Labour unions, representatives of non-unionised managers and ground staff have agreed to accept the South African Airways (SAA) voluntary severance packages (VSPs).
The severance packages will be supported by a social plan and skills development programme for employees who will be retrenched.
During a Labour Consultative Forum (LCF) meeting, convened on Tuesday by labour unions, the parties agreed “that they had no objection to SAA/DPE [Department of Public Enterprises] offering to individual employees a voluntary severance package as proposed by the DPE”.
The position of the SAA Pilots Association (SAAPA) in respect of the VSPs remain unclear at this stage.
SAAPA indicated that it does not oppose the outcome of Tuesday’s LCF meeting but the union will seek to embark on a parallel process through which they want to consult the Business Rescue Practitioners (BRPs) for SAA about the severance packages.
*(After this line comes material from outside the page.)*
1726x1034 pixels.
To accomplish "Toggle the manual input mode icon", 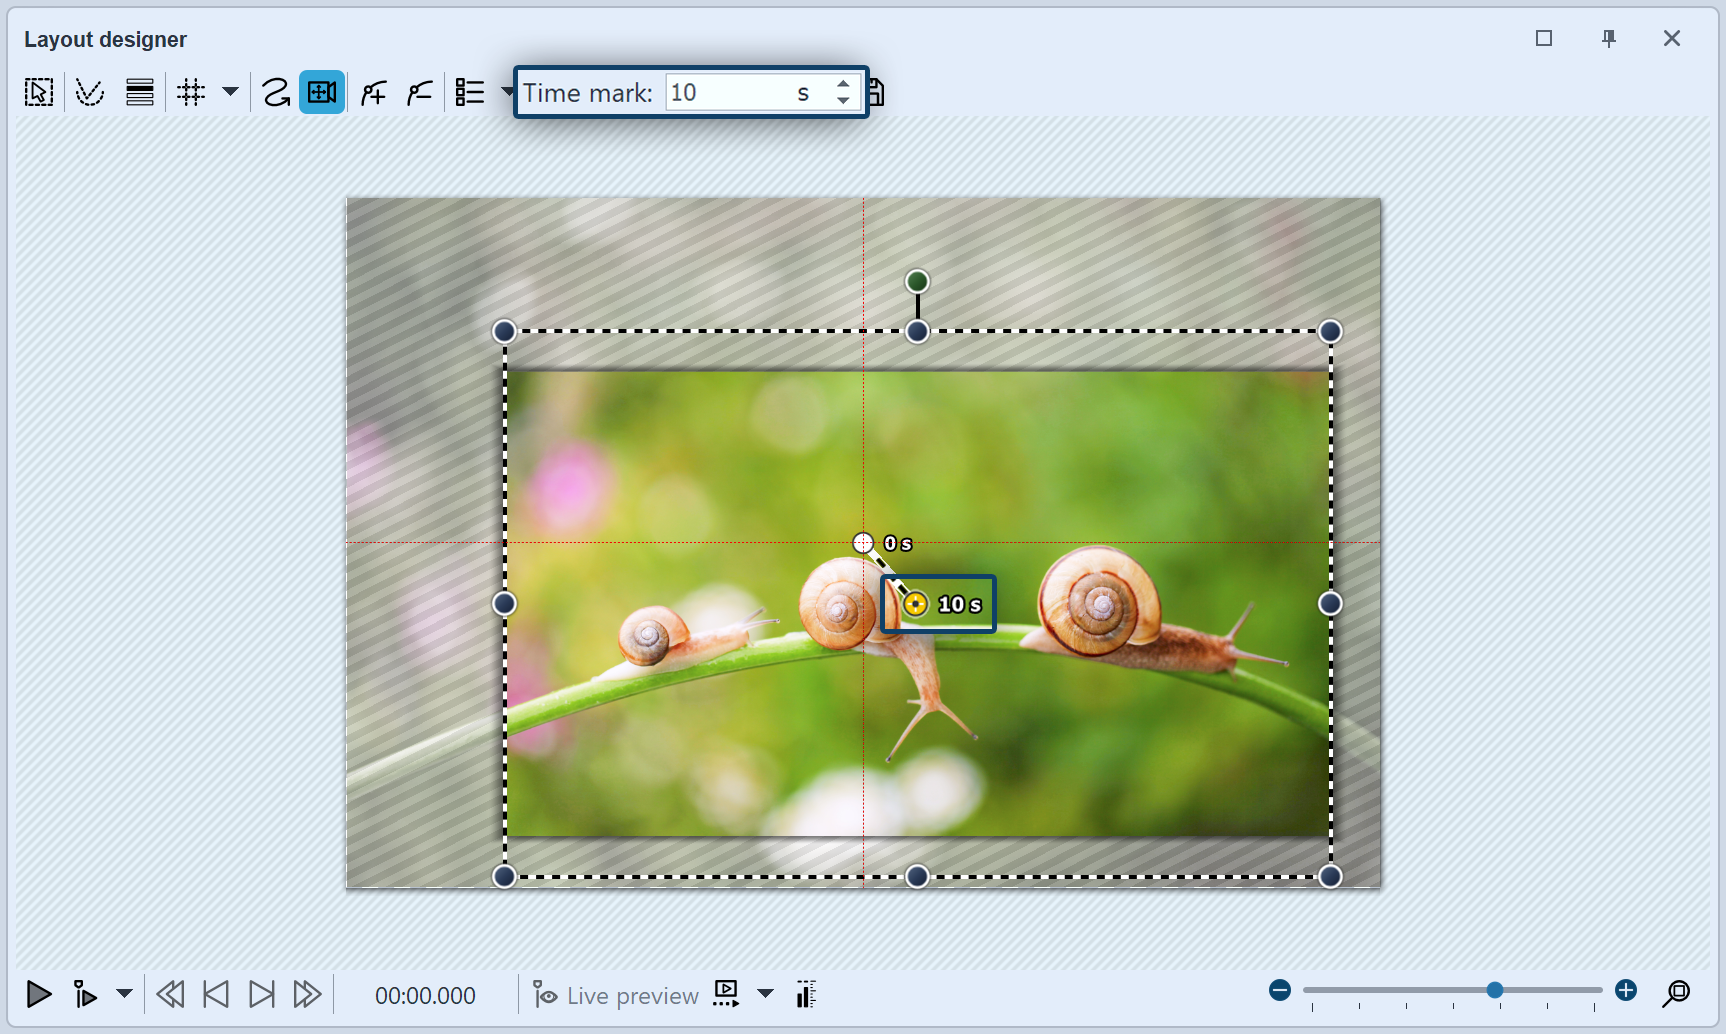I will point(805,994).
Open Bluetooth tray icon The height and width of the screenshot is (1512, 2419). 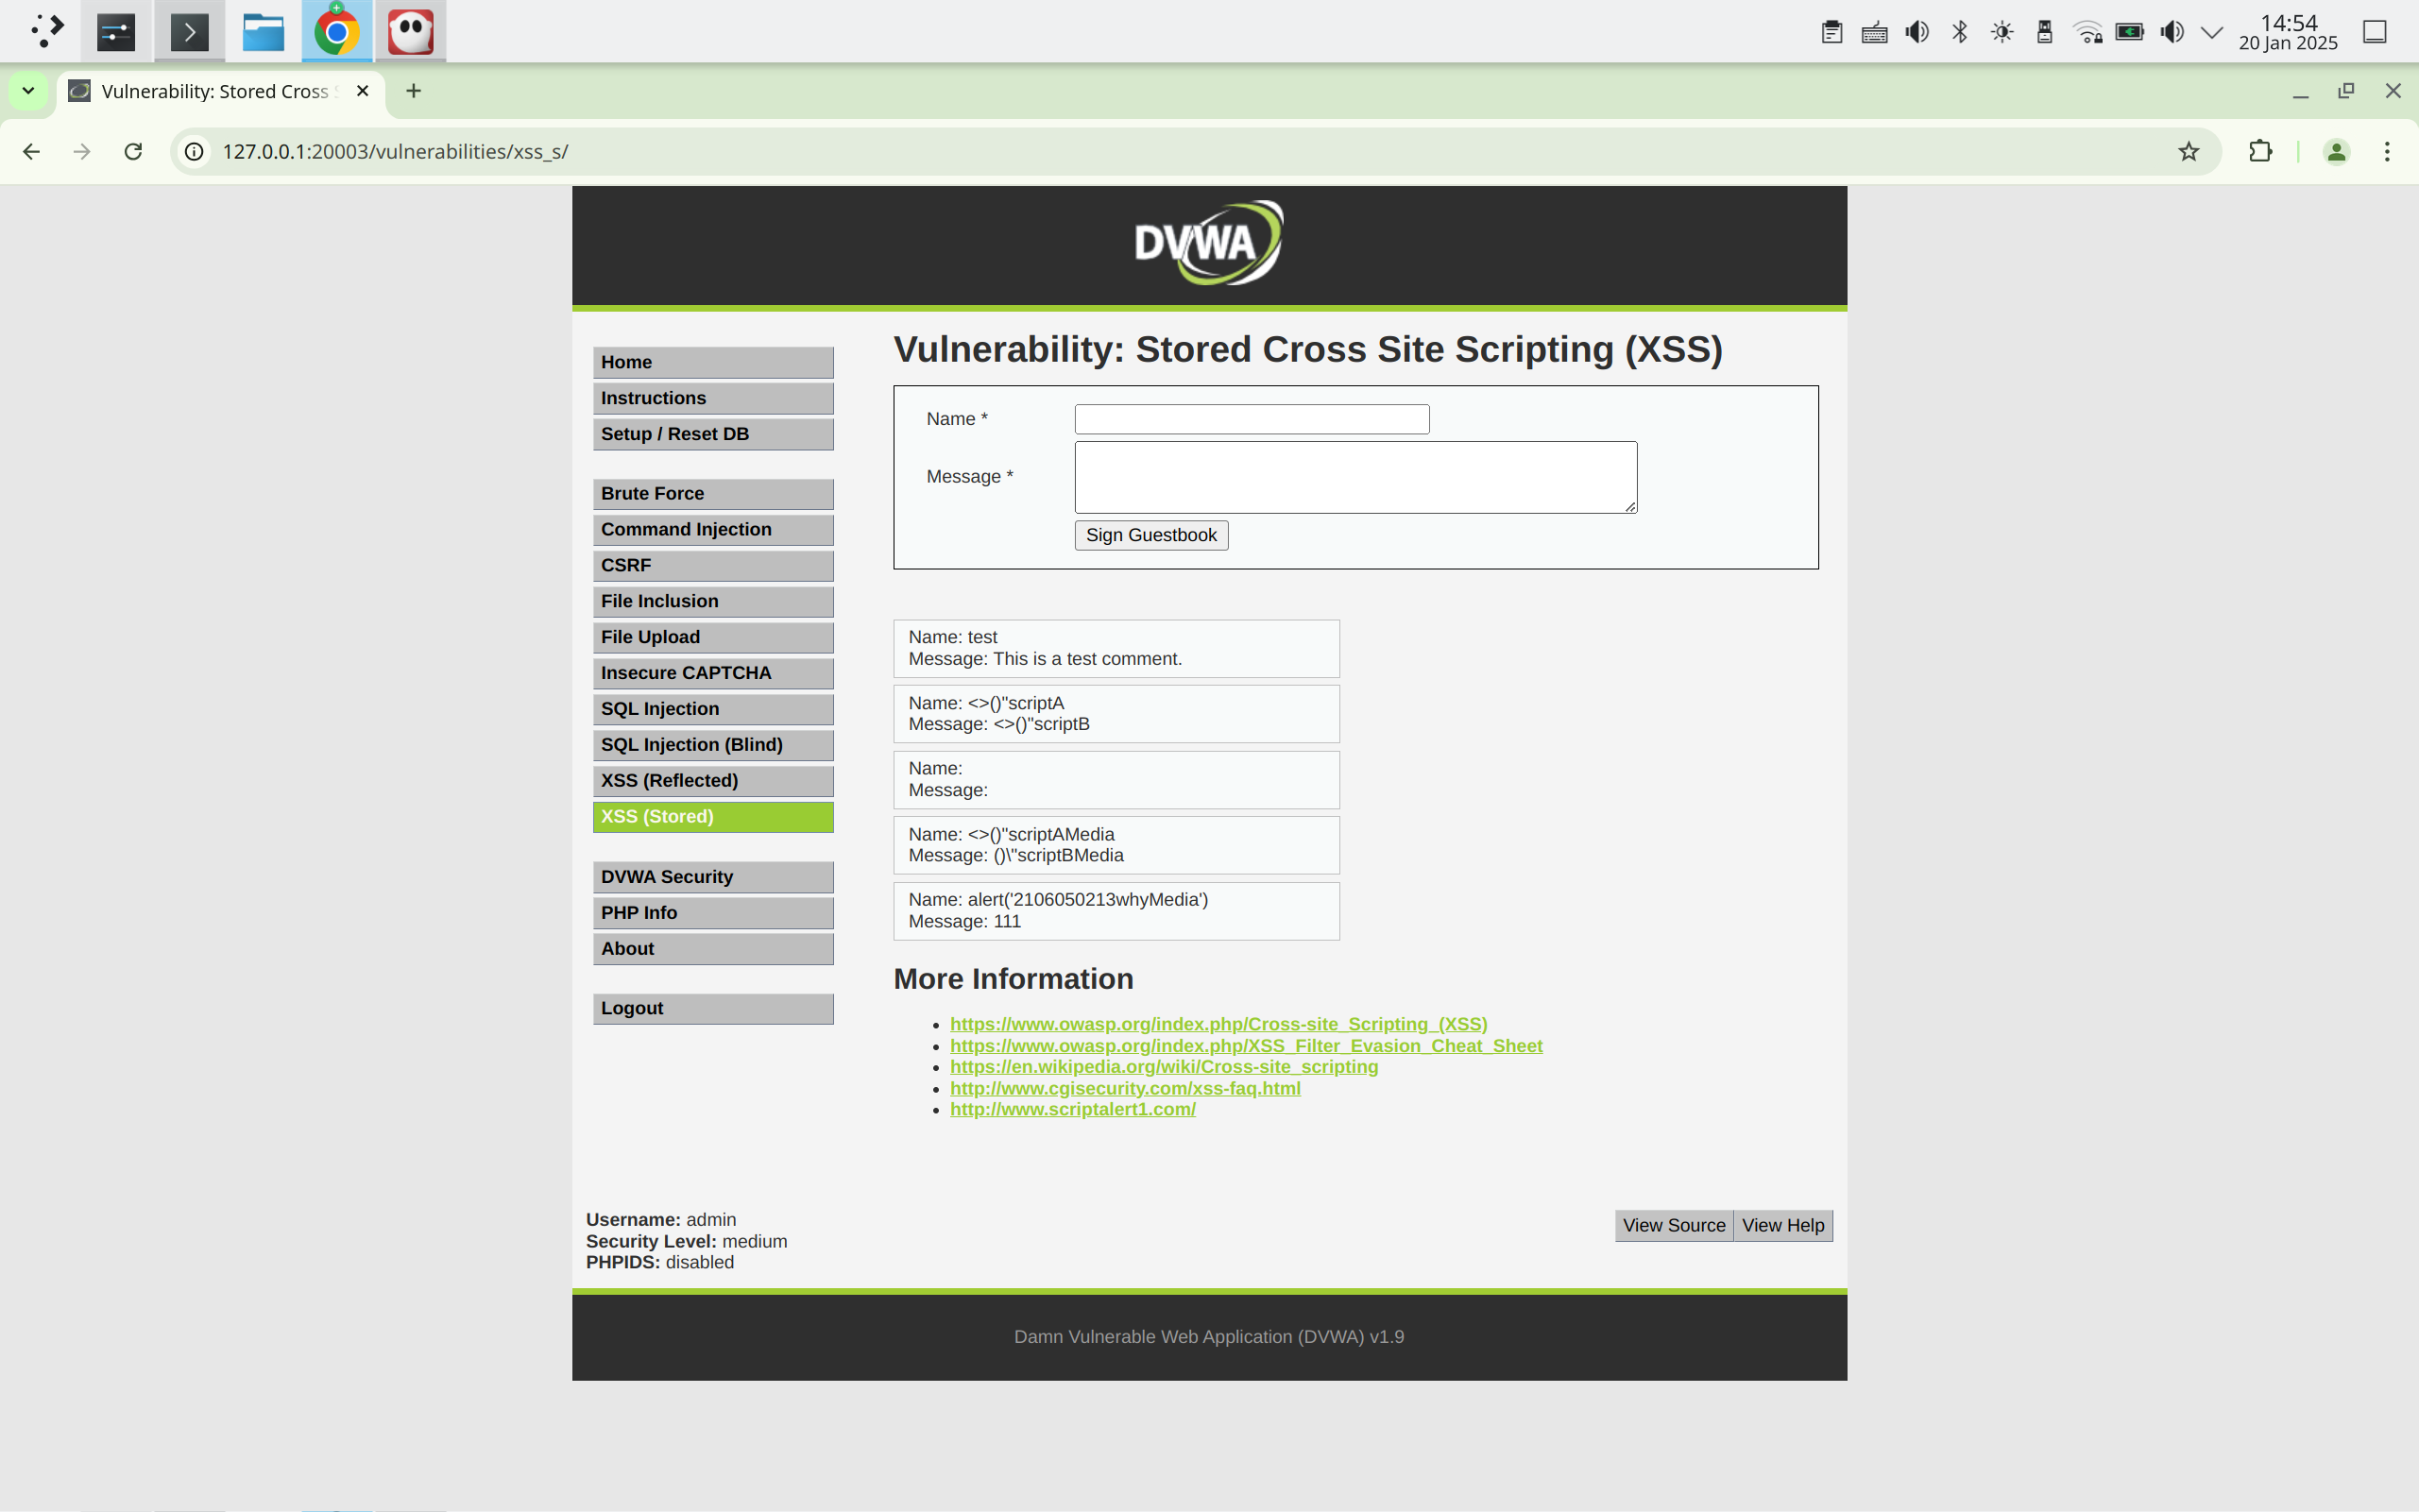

The DPE welcomed this endorsement of the VSPs by the National Transport Movement (NTM), the South African Transport and Allied Workers Union (SATAWU), the Aviation Union of Southern Africa (AUSA), Solidarity, the National Union of Metalworkers of South Africa (NUMSA), the South African Airways Cabin Crew Association (SACCA) and representatives of SAA non-unionised managers and ground staff.
“The DPE appreciates the level of commitment and cooperation from these unions and staff representatives to accept fair and reasonable severance packages in the interest of their members, at a time when the devastating consequences of the COVID-19 pandemic are causing thousands of job losses in the global aviation industry,” said the department.
In terms of the agreement, 1 000 SAA employees will be retained.
Around 2 700 SAA employees will be retrenched and will be able access the VSPs as soon as a business rescue plan for SAA is endorsed by a creditors vote.
The following VSP benefits agreed to include one week severance, one month notice, leave paid out and a pro rata 13th cheque.
The average severance packages per employee category for cabin crew staff is R352 588, pilots R1 960 068, cargo R351 674, operations R351 209, simulator R476 976, back office R379 245, contractors R376 538 and management and specialists R477 192.
The BRPs have scheduled a creditors meeting for Tuesday, 14 July 2020, to vote on the business rescue plan. A vote in favour of the business rescue plan by 75% of the voting interests would be required to carry the vote.
Tuesday’s agreement at the LCF brings important momentum towards the adoption of a business rescue plan for SAA by creditors.
Other VSP conditions agreed to at the LCF include:
- As part of a skills development and social plan, a further 1 000 employees will be placed on a Training Layoff Scheme for 12 months;
- They will remain employees of SAA while on training layoff but will not receive a salary during the 12-month period. SAA will contribute a maximum of R4 650 towards their pension, UIF and company medical aid;
- SAA will assist employees with securing additional benefits, including the temporary employee relief scheme (TERS) from the UIF;
- These employees will get preference when a position becomes available in a new, restructured national airline that must emerge from the SAA business rescue process, provided they have the required skills and competence;
- If an employee does not secure a position within 12 months, the employee’s services will be terminated and such an employee will receive a severance package, as per the schedule of benefits outlined above;
- SAA reserves the right to withdraw the training layoff offer for the sake of retaining critical skills;
- All severance packages will be topped up by SAA in the event that any package is less than R200 000, to ensure all packages provide minimum benefits; and
- VSPs for employees include one week calculated per year of completed service, one-month notice pay, accumulated leave paid out and a 13th cheque
The DPE said it believes the VSPs and a positive vote to finalise the business rescue process would be the most expeditious option for the national carrier to restructure its affairs, its business, debts and other liabilities, resulting in the emergence of a new viable, sustainable, competitive airline that provides integrated domestic, regional and international flight services.